A Look into Causal Effects under Entangled Treatment in Graphs: Investigating the Impact of Contact on MRSA Infection
This work addresses a specific challenge in causal inference for domain-specific applications like epidemiology, where treatments are not individually assigned but entangled in graphs, offering an incremental improvement over existing methods.
The paper tackled the problem of estimating causal effects when treatments are entangled in graphs, such as the impact of contact on MRSA infection, by proposing a novel method called NEAT that leverages graph structure to model treatment assignment and mitigate confounding biases, achieving validated effectiveness on synthetic and real-world datasets.

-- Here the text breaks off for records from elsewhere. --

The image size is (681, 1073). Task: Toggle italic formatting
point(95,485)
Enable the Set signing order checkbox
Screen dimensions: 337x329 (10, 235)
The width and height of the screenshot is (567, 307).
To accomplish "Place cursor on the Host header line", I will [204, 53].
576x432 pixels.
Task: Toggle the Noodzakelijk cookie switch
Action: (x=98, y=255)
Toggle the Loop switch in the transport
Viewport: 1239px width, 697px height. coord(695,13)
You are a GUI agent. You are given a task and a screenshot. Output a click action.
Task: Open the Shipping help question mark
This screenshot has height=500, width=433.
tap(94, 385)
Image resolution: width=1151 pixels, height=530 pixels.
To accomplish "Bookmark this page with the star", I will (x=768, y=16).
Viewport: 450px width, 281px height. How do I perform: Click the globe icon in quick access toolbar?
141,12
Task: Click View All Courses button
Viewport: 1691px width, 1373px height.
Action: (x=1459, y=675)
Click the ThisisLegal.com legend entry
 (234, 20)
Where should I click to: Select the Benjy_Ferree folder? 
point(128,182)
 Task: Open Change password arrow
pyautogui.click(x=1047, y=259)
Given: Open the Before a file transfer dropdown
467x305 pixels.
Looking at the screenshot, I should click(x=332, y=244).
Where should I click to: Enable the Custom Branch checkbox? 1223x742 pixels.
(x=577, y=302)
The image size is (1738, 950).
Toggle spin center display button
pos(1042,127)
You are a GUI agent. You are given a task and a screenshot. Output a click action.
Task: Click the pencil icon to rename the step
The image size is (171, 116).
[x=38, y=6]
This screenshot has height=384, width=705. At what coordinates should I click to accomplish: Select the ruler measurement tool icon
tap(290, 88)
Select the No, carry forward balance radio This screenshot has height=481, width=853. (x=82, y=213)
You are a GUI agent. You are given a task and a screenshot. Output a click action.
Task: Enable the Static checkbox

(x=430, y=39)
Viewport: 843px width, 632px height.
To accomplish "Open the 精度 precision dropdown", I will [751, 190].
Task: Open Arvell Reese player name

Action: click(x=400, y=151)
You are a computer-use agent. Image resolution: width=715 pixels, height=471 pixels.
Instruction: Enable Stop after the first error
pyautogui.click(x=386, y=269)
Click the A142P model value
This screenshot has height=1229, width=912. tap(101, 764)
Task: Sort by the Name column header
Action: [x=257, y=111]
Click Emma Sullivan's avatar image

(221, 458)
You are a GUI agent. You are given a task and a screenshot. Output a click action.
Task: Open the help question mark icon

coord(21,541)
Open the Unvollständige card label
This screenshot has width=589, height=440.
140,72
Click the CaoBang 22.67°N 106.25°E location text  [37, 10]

Methicillin-resistant Staphylococcus aureus (MRSA) is a type of bacteria resistant to certain antibiotics, making it difficult to prevent MRSA infections. Among decades of efforts to conquer infectious diseases caused by MRSA, many studies have been proposed to estimate the causal effects of close contact (treatment) on MRSA infection (outcome) from observational data. In this problem, the treatment assignment mechanism plays a key role as it determines the patterns of missing counterfactuals -- the fundamental challenge of causal effect estimation. Most existing observational studies for causal effect learning assume that the treatment is assigned individually for each unit. However, on many occasions, the treatments are pairwisely assigned for units that are connected in graphs, i.e., the treatments of different units are entangled. Neglecting the entangled treatments can impede the causal effect estimation. In this paper, we study the problem of causal effect estimation with treatment entangled in a graph. Despite a few explorations for entangled treatments, this problem still remains challenging due to the following challenges: (1) the entanglement brings difficulties in modeling and leveraging the unknown treatment assignment mechanism; (2) there may exist hidden confounders which lead to confounding biases in causal effect estimation; (3) the observational data is often time-varying. To tackle these challenges, we propose a novel method NEAT, which explicitly leverages the graph structure to model the treatment assignment mechanism, and mitigates confounding biases based on the treatment assignment modeling. We also extend our method into a dynamic setting to handle time-varying observational data. Experiments on both synthetic datasets and a real-world MRSA dataset validate the effectiveness of the proposed method, and provide insights for future applications.